:: DATA SUPPLIED ::
_ _ _ _
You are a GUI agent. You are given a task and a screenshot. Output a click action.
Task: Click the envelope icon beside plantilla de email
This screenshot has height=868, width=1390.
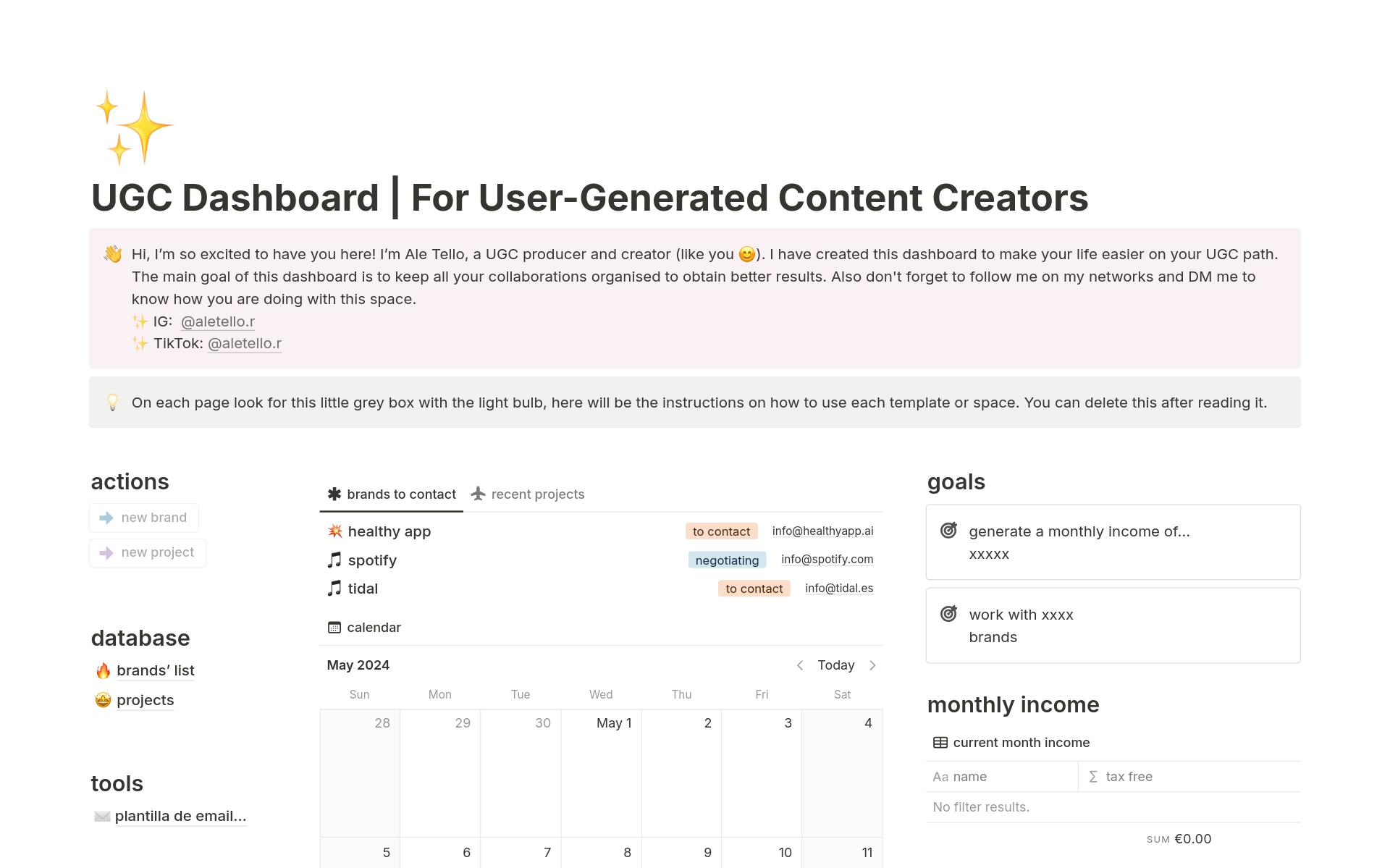click(x=102, y=817)
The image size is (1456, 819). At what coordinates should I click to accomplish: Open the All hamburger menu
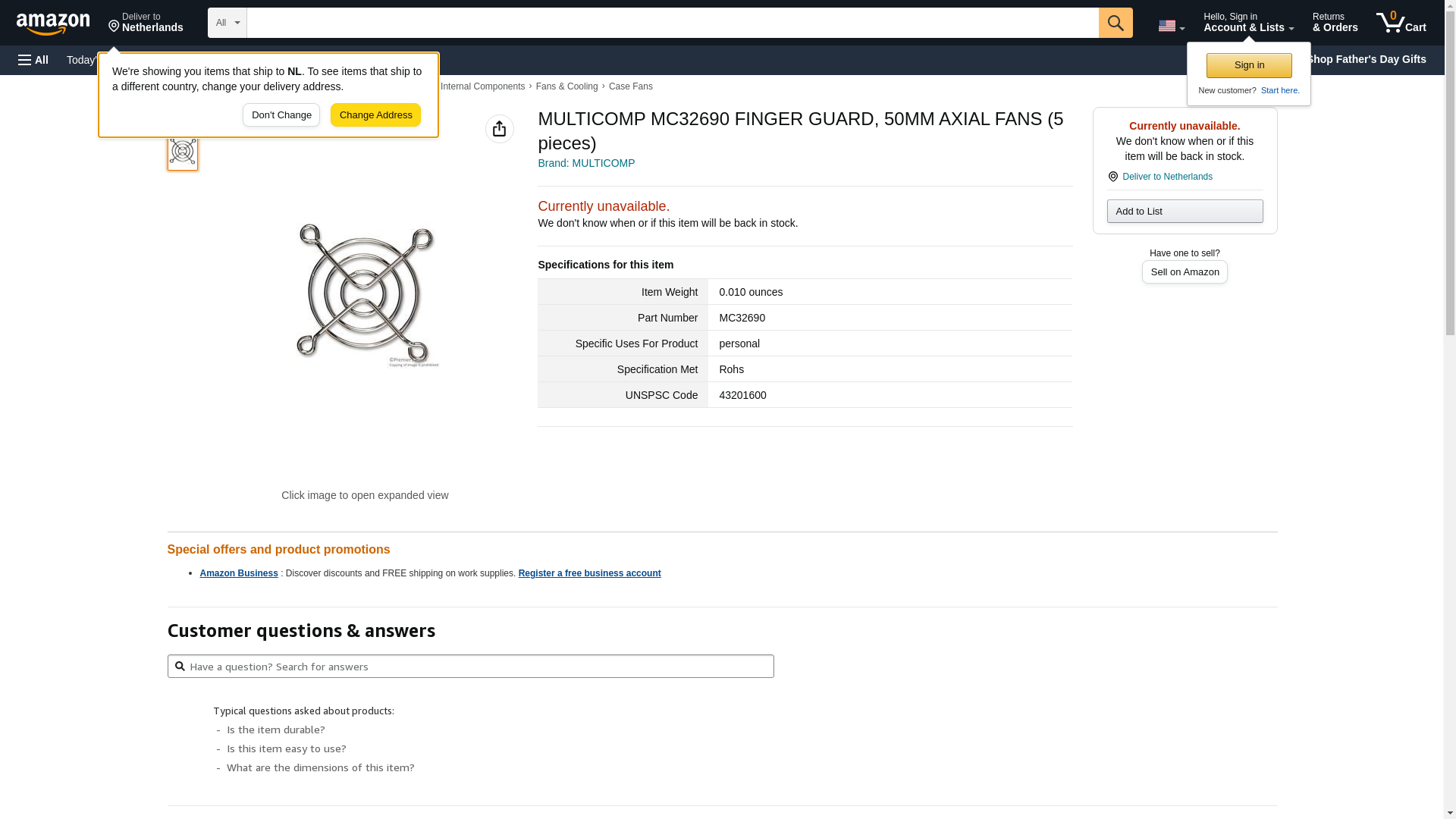tap(33, 60)
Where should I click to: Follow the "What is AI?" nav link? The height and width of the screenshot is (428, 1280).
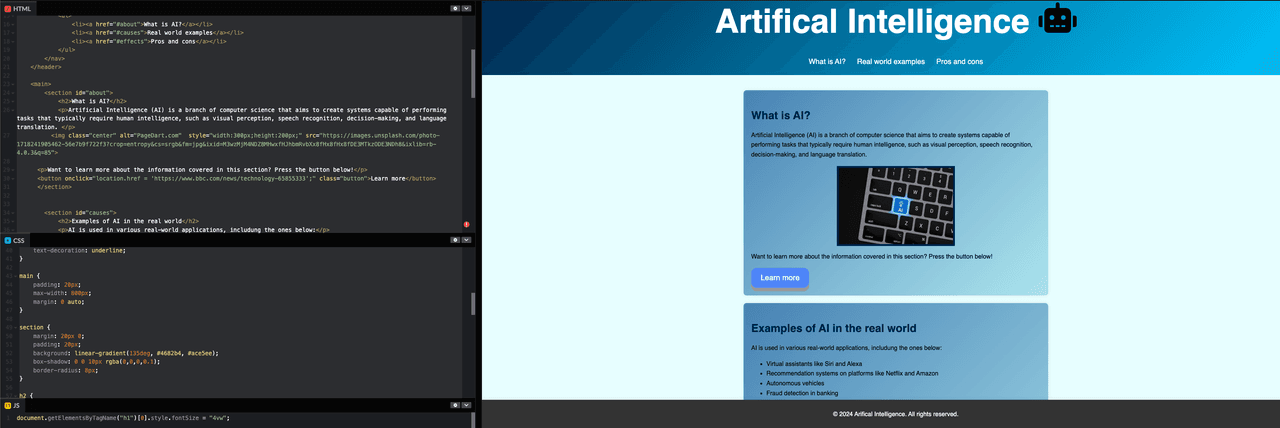pyautogui.click(x=827, y=61)
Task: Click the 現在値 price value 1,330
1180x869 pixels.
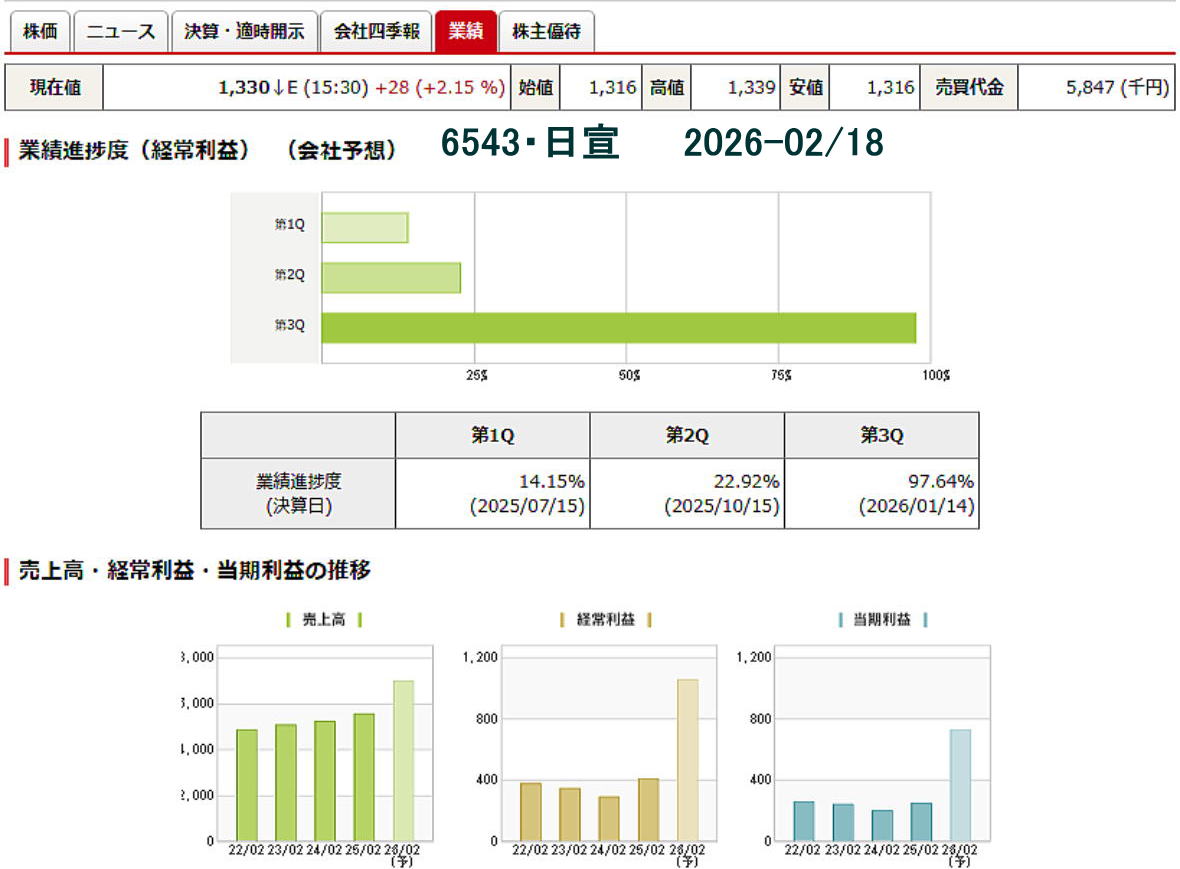Action: click(x=243, y=88)
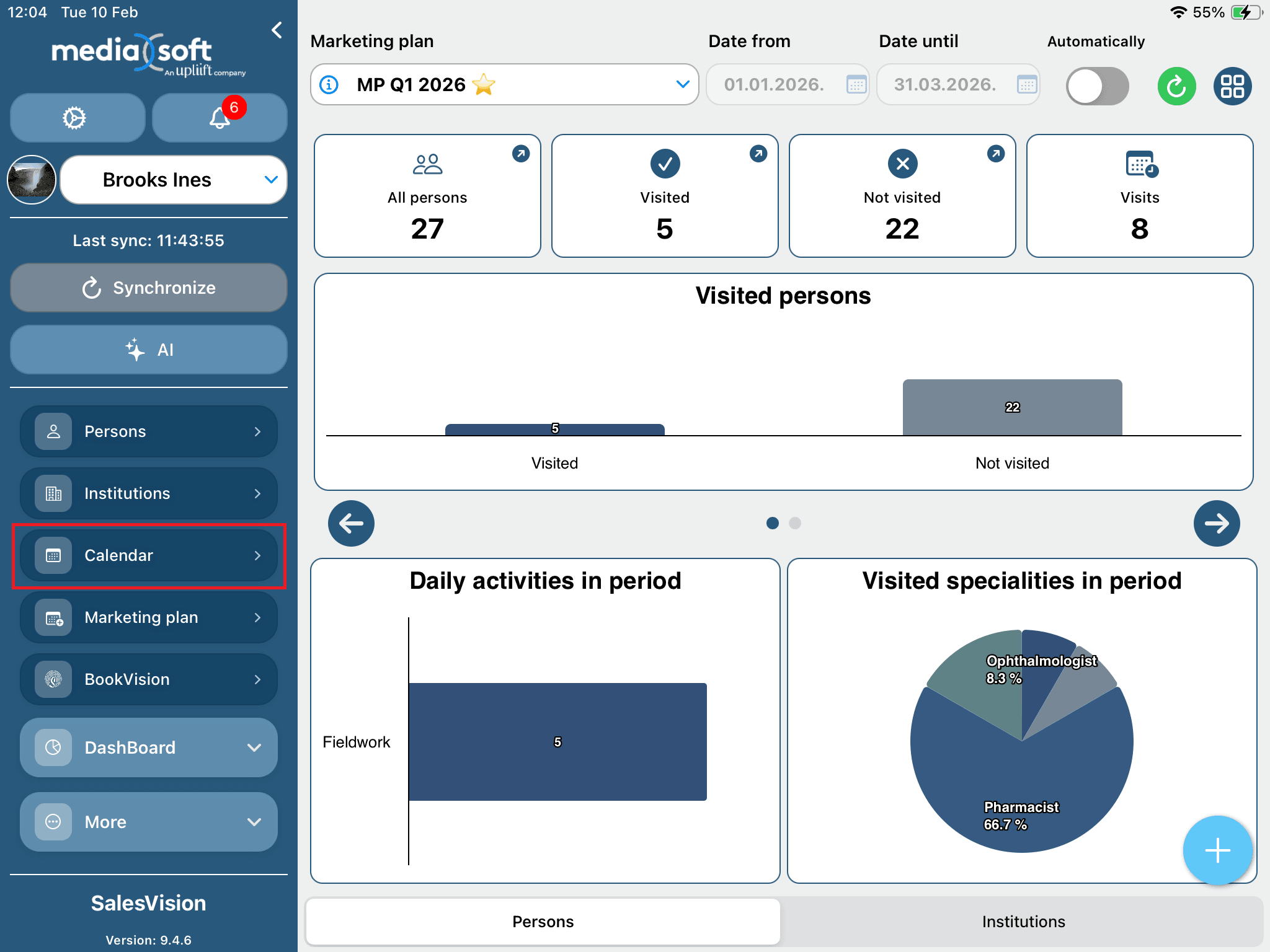Switch to the Institutions bottom tab
1270x952 pixels.
[1023, 922]
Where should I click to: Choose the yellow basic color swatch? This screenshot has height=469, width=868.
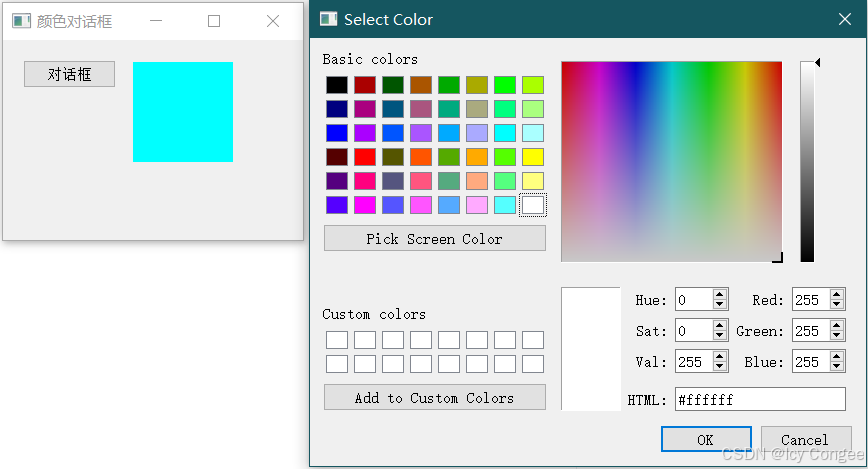coord(533,157)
_ _ _ _
:: DIRECTIONS FOR THIS TASK ::
Copy out all of the data above word for word, leaving out the pictures.

:: RESULT FOR THIS EXERCISE ::
You are a GUI agent. You are given a task and a screenshot. Output a click action.
Task: Click the envelope icon beside plantilla de email
This screenshot has height=868, width=1390.
click(x=102, y=817)
The image size is (1456, 819). At what coordinates should I click to accomplish: Open the All hamburger menu
tap(33, 60)
Where should I click to: Follow the "What is AI?" nav link? The height and width of the screenshot is (428, 1280).
pyautogui.click(x=827, y=61)
Task: Click the 現在値 price value 1,330
1180x869 pixels.
Action: click(x=243, y=88)
Switch to the Institutions bottom tab
1270x952 pixels.
[1023, 922]
Where should I click to: Choose the yellow basic color swatch? This screenshot has height=469, width=868.
coord(533,157)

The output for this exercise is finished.